Every record below should be printed exactly as it appears.

**EXERCISE MATERIALS:**
○ ○ ○

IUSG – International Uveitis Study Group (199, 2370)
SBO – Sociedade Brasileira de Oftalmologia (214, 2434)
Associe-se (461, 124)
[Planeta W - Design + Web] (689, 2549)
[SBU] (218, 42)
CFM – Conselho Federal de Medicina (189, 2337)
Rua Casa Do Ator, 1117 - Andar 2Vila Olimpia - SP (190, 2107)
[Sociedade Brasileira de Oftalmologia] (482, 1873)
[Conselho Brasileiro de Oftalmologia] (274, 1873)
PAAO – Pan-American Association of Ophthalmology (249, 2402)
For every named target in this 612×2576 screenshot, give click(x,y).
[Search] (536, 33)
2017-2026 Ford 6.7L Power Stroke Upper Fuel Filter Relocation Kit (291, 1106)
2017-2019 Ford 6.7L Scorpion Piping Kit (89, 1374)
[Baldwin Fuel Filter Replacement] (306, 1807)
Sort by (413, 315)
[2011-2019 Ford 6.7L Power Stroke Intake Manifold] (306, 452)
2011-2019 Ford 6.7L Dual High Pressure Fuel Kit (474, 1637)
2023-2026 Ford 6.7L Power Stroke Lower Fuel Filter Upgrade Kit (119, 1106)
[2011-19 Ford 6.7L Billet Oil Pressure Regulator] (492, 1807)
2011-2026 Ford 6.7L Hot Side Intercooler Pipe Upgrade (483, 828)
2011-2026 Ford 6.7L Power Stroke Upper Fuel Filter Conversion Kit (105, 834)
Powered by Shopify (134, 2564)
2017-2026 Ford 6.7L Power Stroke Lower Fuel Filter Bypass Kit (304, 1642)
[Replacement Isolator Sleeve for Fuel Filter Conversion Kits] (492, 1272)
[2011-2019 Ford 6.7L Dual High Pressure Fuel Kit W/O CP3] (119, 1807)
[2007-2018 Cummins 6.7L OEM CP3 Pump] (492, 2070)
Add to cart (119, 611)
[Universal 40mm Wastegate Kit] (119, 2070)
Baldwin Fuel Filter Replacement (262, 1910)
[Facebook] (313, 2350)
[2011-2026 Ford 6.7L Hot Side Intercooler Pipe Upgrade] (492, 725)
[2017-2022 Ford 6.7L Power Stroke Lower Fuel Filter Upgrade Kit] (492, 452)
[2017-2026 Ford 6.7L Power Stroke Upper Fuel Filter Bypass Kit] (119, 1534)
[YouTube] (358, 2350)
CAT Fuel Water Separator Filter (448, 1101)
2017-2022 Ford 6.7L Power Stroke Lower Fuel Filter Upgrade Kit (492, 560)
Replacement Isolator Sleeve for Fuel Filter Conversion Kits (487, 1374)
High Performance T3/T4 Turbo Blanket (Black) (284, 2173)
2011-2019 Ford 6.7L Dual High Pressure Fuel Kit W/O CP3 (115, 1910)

○ ○ ○

**SOLUTION FOR THIS TASK:**
IUSG – International Uveitis Study Group (199, 2370)
SBO – Sociedade Brasileira de Oftalmologia (214, 2434)
Associe-se (461, 124)
[Planeta W - Design + Web] (689, 2549)
[SBU] (218, 42)
CFM – Conselho Federal de Medicina (189, 2337)
Rua Casa Do Ator, 1117 - Andar 2Vila Olimpia - SP (190, 2107)
[Sociedade Brasileira de Oftalmologia] (482, 1873)
[Conselho Brasileiro de Oftalmologia] (274, 1873)
PAAO – Pan-American Association of Ophthalmology (249, 2402)
For every named target in this 612×2576 screenshot, give click(x,y).
[Search] (536, 33)
2017-2026 Ford 6.7L Power Stroke Upper Fuel Filter Relocation Kit (291, 1106)
2017-2019 Ford 6.7L Scorpion Piping Kit (89, 1374)
[Baldwin Fuel Filter Replacement] (306, 1807)
Sort by (413, 315)
[2011-2019 Ford 6.7L Power Stroke Intake Manifold] (306, 452)
2011-2019 Ford 6.7L Dual High Pressure Fuel Kit (474, 1637)
2023-2026 Ford 6.7L Power Stroke Lower Fuel Filter Upgrade Kit (119, 1106)
[2011-19 Ford 6.7L Billet Oil Pressure Regulator] (492, 1807)
2011-2026 Ford 6.7L Hot Side Intercooler Pipe Upgrade (483, 828)
2011-2026 Ford 6.7L Power Stroke Upper Fuel Filter Conversion Kit (105, 834)
Powered by Shopify (134, 2564)
2017-2026 Ford 6.7L Power Stroke Lower Fuel Filter Bypass Kit (304, 1642)
[Replacement Isolator Sleeve for Fuel Filter Conversion Kits] (492, 1272)
[2011-2019 Ford 6.7L Dual High Pressure Fuel Kit W/O CP3] (119, 1807)
[2007-2018 Cummins 6.7L OEM CP3 Pump] (492, 2070)
Add to cart (119, 611)
[Universal 40mm Wastegate Kit] (119, 2070)
Baldwin Fuel Filter Replacement (262, 1910)
[Facebook] (313, 2350)
[2011-2026 Ford 6.7L Hot Side Intercooler Pipe Upgrade] (492, 725)
[2017-2022 Ford 6.7L Power Stroke Lower Fuel Filter Upgrade Kit] (492, 452)
[2017-2026 Ford 6.7L Power Stroke Upper Fuel Filter Bypass Kit] (119, 1534)
[YouTube] (358, 2350)
CAT Fuel Water Separator Filter (448, 1101)
2017-2022 Ford 6.7L Power Stroke Lower Fuel Filter Upgrade Kit (492, 560)
Replacement Isolator Sleeve for Fuel Filter Conversion Kits (487, 1374)
High Performance T3/T4 Turbo Blanket (Black) (284, 2173)
2011-2019 Ford 6.7L Dual High Pressure Fuel Kit W/O CP3 (115, 1910)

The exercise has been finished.